Requirement -
Please retype the records below exactly as they appear, leaving out every picture.

Dataset -
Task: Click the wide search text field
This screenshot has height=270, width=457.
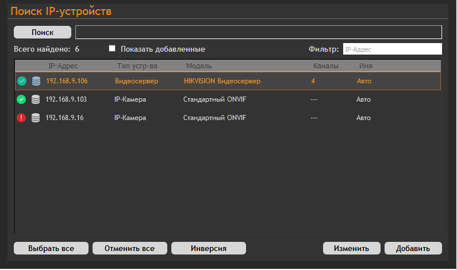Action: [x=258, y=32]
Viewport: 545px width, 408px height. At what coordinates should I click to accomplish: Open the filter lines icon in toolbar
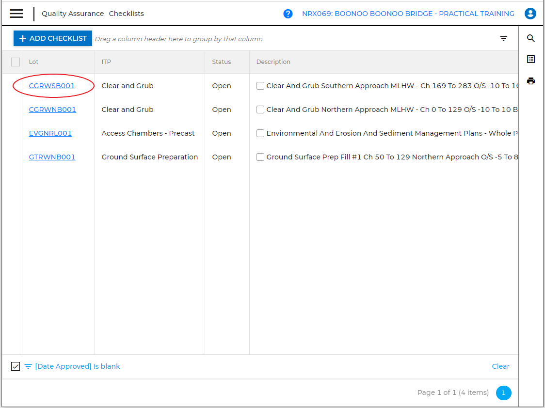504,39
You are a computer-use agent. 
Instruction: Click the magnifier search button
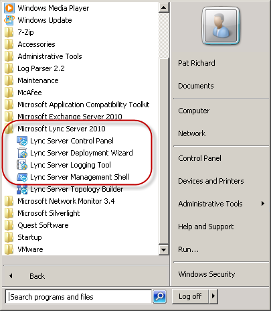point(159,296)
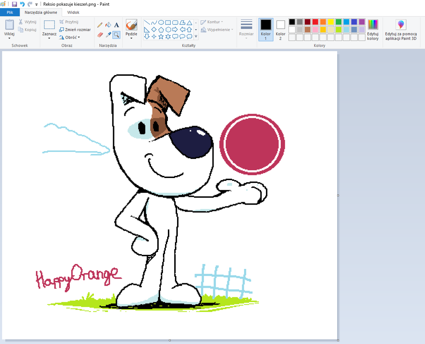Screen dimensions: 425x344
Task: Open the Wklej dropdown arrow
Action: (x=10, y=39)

Answer for this exercise -
Task: Click the wide search text field
This screenshot has height=270, width=457.
Action: [x=258, y=32]
Viewport: 545px width, 408px height. At what coordinates should I click to accomplish: Open the filter lines icon in toolbar
504,39
You are a computer-use agent. 
Instruction: Click the magnifier search button
point(159,296)
Screen dimensions: 425x344
Task: Open the Wklej dropdown arrow
Action: (x=10, y=39)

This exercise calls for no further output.